Please repeat word for word the line containing "The image size" and every following line up to and including the last one below, pictures excluded.

[Screenshot grounding data]
———
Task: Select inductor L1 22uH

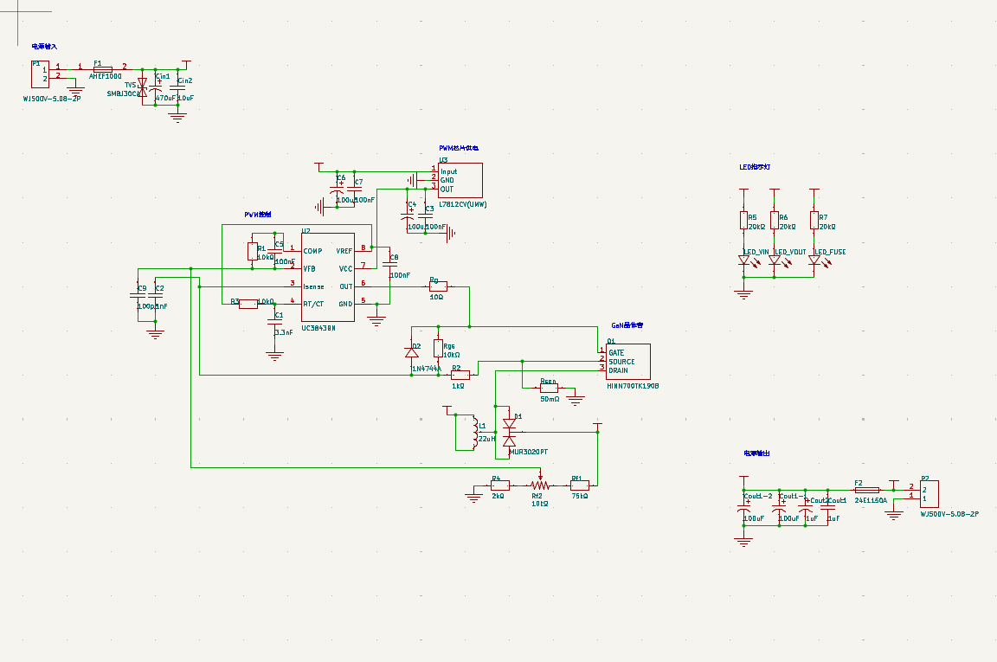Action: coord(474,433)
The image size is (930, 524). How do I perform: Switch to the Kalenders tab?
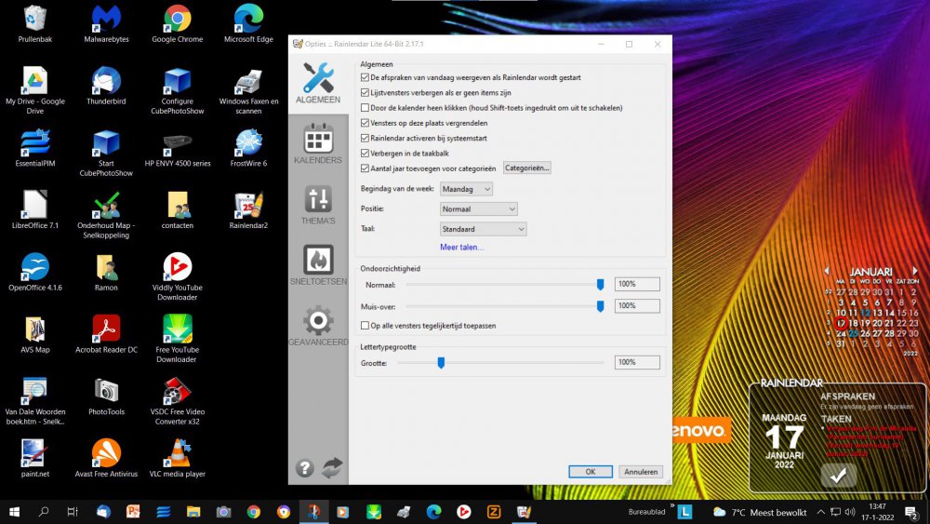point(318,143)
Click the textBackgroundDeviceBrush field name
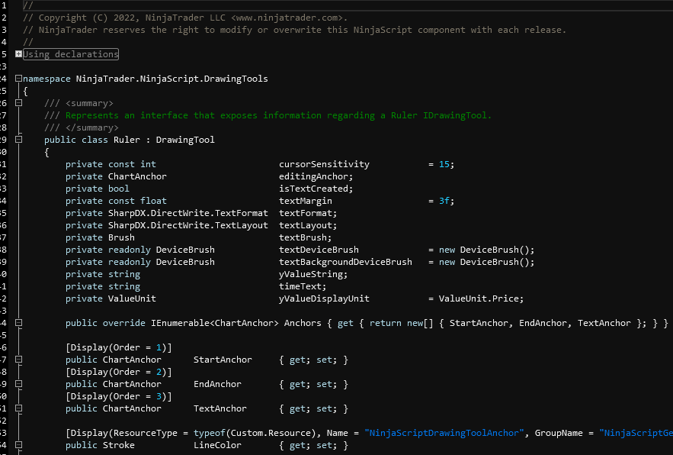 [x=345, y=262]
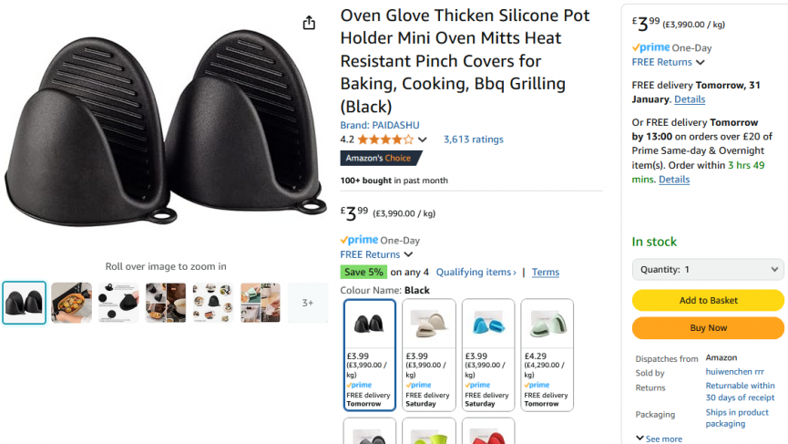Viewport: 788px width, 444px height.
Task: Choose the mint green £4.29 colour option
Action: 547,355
———
WRITTEN ANSWER:
The image size is (930, 524). How do I perform: Switch to the Kalenders tab?
point(318,143)
Click the textBackgroundDeviceBrush field name
 [x=345, y=262]
Viewport: 788px width, 444px height.
Task: Choose the mint green £4.29 colour option
Action: 547,355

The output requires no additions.